Subshell Type Electrons Max Capacity Notation
1s s orbital, shell n=1 2 2 1s²
2s s orbital, shell n=2 2 2 2s²
2p p orbitals, shell n=2 6 6 2p⁶
3s s orbital, shell n=3 2 2 3s²
3p p orbitals, shell n=3 6 6 3p⁶
4s s orbital, shell n=4 (fills before 3d) 2 2 4s²
3d d orbitals, shell n=3 (fills after 4s) 6 10 3d⁶
Total 26

Full Configuration

1s² 2s² 2p⁶ 3s² 3p⁶ 3d⁶ 4s²

All subshells written explicitly; 26 electrons total.

Noble-Gas Shorthand

[Ar] 3d⁶ 4s²

[Ar] = 1s² 2s² 2p⁶ 3s² 3p⁶ (argon core, 18 electrons).

Shell Fill Summary

Shell 1 (n=1) — 1s² 2 / 2 electrons (100%)
Shell 2 (n=2) — 2s² 2p⁶ 8 / 8 electrons (100%)
Shell 3 (n=3) — 3s² 3p⁶ 3d⁶ 14 / 18 electrons (78%)
Shell 4 (n=4) — 4s² 2 / 32 electrons (6%)
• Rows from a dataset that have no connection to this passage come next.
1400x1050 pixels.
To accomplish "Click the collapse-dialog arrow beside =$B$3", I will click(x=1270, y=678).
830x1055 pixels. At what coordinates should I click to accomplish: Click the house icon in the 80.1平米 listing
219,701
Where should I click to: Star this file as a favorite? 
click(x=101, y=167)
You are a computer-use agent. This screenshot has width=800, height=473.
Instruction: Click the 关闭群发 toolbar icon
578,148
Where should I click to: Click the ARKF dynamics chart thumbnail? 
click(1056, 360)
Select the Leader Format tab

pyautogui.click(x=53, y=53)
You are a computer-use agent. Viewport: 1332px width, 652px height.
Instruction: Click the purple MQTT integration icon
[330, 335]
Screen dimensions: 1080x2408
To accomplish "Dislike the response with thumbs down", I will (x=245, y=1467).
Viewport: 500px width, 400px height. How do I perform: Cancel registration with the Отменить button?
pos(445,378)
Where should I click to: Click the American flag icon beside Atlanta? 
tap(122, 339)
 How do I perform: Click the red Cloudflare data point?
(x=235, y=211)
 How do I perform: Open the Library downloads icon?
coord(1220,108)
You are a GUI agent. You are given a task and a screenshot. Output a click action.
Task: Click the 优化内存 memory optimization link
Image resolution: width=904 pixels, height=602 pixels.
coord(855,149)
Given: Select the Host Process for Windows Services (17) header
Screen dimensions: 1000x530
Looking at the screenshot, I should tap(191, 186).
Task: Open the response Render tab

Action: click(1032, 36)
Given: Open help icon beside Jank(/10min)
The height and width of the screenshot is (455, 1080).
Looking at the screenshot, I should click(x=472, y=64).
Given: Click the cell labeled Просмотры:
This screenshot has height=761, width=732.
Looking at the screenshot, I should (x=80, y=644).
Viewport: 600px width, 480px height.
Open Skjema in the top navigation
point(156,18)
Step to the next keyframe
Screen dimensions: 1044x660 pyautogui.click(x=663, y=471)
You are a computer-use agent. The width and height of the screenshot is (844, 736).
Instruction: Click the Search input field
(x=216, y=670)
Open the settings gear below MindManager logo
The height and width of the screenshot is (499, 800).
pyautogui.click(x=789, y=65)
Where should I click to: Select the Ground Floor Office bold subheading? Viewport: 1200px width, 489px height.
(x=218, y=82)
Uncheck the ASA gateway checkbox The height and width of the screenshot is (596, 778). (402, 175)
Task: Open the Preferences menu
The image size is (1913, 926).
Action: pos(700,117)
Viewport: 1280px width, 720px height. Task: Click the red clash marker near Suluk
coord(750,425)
Shell 3 can hold up to 18 electrons (3s + 3p + 3d). Iron uses 14 of those 18 slots. Shell 4 can hold 32 electrons; iron has only the 4s² pair so far.

The Argon Core — [Ar]

The first 18 electrons of iron match the complete electron configuration of argon (Z=18):

[Ar] = 1s² 2s² 2p⁶ 3s² 3p⁶

The remaining 8 electrons — the valence configuration 3d⁶ 4s² — govern iron's chemistry, oxidation states, and magnetic properties.

Summary

Reference tool for iron's electron configuration (1s² 2s² 2p⁶ 3s² 3p⁶ 3d⁶ 4s²), orbital box diagram, quantum numbers, and key atomic properties.

How it works

  1. The Aufbau principle fills orbitals from lowest to highest energy (1s → 2s → 2p → 3s → 3p → 4s → 3d).
  2. Iron's 26 electrons fill the argon core (1s² 2s² 2p⁶ 3s² 3p⁶) and then add 3d⁶ 4s².
  3. The 4s subshell fills before 3d because it sits at lower energy in the free atom.
  4. Hund's rule distributes the six 3d electrons: one orbital takes a paired electron (2 electrons) and the remaining four orbitals each hold one unpaired electron.
  5. This gives iron four unpaired 3d electrons, making it strongly paramagnetic.
  6. Noble-gas notation abbreviates the 18-electron argon core as [Ar], leaving [Ar] 3d⁶ 4s².

Use cases

  • Quick reference for chemistry homework or exam review on transition metals.
  • Understand why iron is paramagnetic — four unpaired 3d electrons.
  • Visualize how 3d and 4s subshells interact in transition-metal electron filling.
  • Verify quantum numbers for any of iron's 26 electrons.
  • Compare iron to adjacent transition metals (Mn, Co) to see d-electron trends.
  • Teaching aid for Hund's rule and the 3d⁶ configuration in introductory courses.
  • Understand iron's common +2 and +3 oxidation states from its valence configuration.